- Erenköy Location within Turkey Erenköy Location within Marmara
- Coordinates: 40°0′48″N 26°19′55″E﻿ / ﻿40.01333°N 26.33194°E
- Country: Turkey
- Province: Çanakkale
- District: Çanakkale
- Elevation: 150 m (490 ft)
- Population (2021): 1,480
- Time zone: UTC+3 (TRT)
- Postal code: 17060
- Area code: 0286

= Erenköy, Çanakkale =

Erenköy is a village in the Çanakkale District of Çanakkale Province, Turkey. Its population is 1,480 (2021). In ancient times, the area was known as Ofrinio; later, it was known as Renkioi, which was later changed to Erenköy. The town was at one point renamed İntepe, but the name was changed back to Erenköy in 2010. Before the 2013 reorganisation, it was a town (belde).

== Geography ==
Although very close to the Sea of Marmara coast, Erenköy is situated in the western slopes of mountains. It is 20 km south of Çanakkale and about 10 km north east of ancient Troy.

Until 2014, when the subdistricts (bucaklar) were abolished, Erenköy was part of the İntepe subdistrict. The subdistrict covered the towns Erenköy and Kumkale and the villages Akçapınar, Akçeşme, Civler, Çıplak, Dümrek, Gökçalı, Güzelyalı, Halileli, Kalafat, Ovacık and Tevfikiye, and had a total population of 7,646 in 2011.

==History==
===Renkioi===
Only 1 km away from the ancient city of Ophryneion, and 1.5 km from the sea, Renkioi translates from the Greek language as village of ruins. Located on locally high ground, from the top of the village can be seen: the ancient city of Troy; the Dardanelles; the cities of Çanakkale, Gallipoli and Lampsakos; the northern Aegean Sea islands; and Mount Athos.

Amphitheatrically built, it is located in an area of oak and pine trees. The only language used by the Greek Christian population was Greek, a local dialect of which was like the one used in Mitilini. The village was built with small narrow streets, known as kalnterimi, covered with white stones, lined by two-floored houses with red tiled roofs. The center of the village was the defined by the Saint Georgios maxalas (English: neighborhood), containing the main square and the market. Towards the sea was the Akamatra maxalas, while the konaki maxalas (English: government) contained the compound of the Ottoman Empire governor.

The village had two churches, the cruciform Saint Georgios which housed a revered icon, and the Assumption of the Virgin church used only on 15 August. Saint Georgios struck its own coinage to celebrate a village feast on 23 April each year.

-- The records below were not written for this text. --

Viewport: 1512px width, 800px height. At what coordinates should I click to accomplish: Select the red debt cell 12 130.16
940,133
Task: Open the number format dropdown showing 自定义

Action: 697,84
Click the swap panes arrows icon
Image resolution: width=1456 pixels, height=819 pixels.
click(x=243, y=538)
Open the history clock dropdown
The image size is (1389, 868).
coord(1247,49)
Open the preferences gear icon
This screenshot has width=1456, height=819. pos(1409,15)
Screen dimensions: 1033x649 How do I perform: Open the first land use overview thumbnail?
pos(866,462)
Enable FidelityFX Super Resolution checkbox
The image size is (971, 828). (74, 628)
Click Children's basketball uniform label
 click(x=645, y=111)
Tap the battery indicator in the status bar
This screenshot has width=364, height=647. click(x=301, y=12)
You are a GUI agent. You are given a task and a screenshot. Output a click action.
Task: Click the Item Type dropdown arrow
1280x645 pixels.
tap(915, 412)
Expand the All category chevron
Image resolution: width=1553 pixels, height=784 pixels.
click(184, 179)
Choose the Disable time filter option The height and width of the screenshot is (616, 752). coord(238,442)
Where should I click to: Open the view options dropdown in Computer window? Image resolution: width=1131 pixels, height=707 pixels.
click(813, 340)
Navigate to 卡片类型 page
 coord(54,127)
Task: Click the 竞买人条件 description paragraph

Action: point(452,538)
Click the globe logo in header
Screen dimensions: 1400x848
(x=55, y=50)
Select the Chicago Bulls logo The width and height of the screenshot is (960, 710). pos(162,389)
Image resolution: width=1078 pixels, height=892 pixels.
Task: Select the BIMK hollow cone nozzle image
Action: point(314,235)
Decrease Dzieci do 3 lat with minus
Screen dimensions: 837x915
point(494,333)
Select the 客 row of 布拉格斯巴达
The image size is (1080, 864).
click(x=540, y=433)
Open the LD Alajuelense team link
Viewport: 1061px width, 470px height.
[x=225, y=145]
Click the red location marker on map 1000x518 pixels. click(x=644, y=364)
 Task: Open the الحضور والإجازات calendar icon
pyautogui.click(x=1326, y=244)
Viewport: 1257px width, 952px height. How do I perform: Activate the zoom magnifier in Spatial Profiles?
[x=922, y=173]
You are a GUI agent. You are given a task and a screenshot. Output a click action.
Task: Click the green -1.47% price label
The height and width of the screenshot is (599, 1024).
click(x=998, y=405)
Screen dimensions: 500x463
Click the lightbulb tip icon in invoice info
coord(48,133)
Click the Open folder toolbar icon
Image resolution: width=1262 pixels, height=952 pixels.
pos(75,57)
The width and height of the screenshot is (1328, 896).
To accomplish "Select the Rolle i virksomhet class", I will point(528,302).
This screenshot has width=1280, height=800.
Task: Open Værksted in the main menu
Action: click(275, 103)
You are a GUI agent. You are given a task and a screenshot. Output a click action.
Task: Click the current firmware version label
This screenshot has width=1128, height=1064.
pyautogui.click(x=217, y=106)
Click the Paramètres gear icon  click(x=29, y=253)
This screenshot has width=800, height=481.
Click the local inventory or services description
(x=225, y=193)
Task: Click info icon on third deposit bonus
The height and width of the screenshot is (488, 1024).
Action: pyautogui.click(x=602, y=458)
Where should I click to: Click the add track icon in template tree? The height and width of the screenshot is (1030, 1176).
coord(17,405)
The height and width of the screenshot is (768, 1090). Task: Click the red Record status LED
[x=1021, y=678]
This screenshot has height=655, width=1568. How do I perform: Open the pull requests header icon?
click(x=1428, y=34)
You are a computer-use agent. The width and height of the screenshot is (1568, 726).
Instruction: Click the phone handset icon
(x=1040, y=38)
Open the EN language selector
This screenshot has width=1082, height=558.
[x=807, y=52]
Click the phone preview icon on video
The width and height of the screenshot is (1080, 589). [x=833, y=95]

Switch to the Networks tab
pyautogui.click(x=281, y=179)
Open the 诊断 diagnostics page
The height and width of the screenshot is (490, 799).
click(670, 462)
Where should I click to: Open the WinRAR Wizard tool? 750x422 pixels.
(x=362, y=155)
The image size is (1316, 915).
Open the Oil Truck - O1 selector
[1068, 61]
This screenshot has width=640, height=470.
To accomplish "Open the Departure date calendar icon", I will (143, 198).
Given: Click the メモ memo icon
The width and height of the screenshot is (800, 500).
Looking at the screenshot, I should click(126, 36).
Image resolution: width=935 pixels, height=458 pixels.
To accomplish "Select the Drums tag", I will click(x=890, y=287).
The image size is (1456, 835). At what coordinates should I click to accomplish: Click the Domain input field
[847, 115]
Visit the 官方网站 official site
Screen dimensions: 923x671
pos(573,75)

Outside the village, Sarki was the first burial place of Achilles and Patroklos, later transferred to Leuke, an island in the Black Sea. Karantina acted as the port of Renkioi, where ships were required to call before proceeding to Constantinople, to check for contagious diseases.

===Crimean War===

During the Crimean War, Renkioi was located in the Allied sector. It became famous for housing the 1,000-patient Renkioi Hospital, agreed to be built by the British government under pressure from Florence Nightingale, and designed by Isambard Kingdom Brunel. Built in Gloucester Docks by timber merchants Price & Co. and designed by William Eassie, it followed on from a design from wooden huts procured by both the British Army and the French Army. The hospital was nearing completion by the end of hostilities in April 1856.

===World War I===

Erenköy witnessed French assault during the Gallipoli Campaign in World War I. The German army set up cannons just outside of Erenköy to control traffic along the Dardanelles and the village was evacuated until 1919.

===Greco-Turkish War===

After the cessation of hostilities of World War I, the Turkish War of Independence broke out immediately after the first landings of the Greco-Turkish War in the locality. In 1920, the Treaty of Sèvres demilitarized the strait, and made it an international territory under the control of the League of Nations.

But as a result of the loss by the Greek Army, the mainly Greek-diaspora residents were forced to evacuate the village, with inhabitants either moving to Asprovalta in Kavala, or Nikaia in the harbor of Piraeus.

===Modern times===
Following the war, the Greeks were replaced by Turks from Greece according to the population exchange between Greece and Turkey agreement. After the implementation of the 1923 Treaty of Lausanne, which restored the straits to Turkey but allowed all foreign warships to traverse the straits freely, and the settlement was renamed Erenköy.

The village location next to a significant road offered Turkish refugees from the Greek Islands a great chance to develop a new town. After establishment of a new market, in 1927–28 both a school and a church were built. The area was neutral during World War II.

In 1947, the settlement's name was changed to İntepe (name of a bastion during the Galipoli campaign) to disambiguate it from Erenköy, Kadıköy, a well known neighbourhood of Istanbul (on its Asiatic side). However, the new name wasn't popular with the Erenköy residents and after a referendum, the former name was readopted in 2010.

==Attractions==
Erenköy hosts a Turkish military air cemetery. The town also volunteers to host a gigantic Hector sculpture.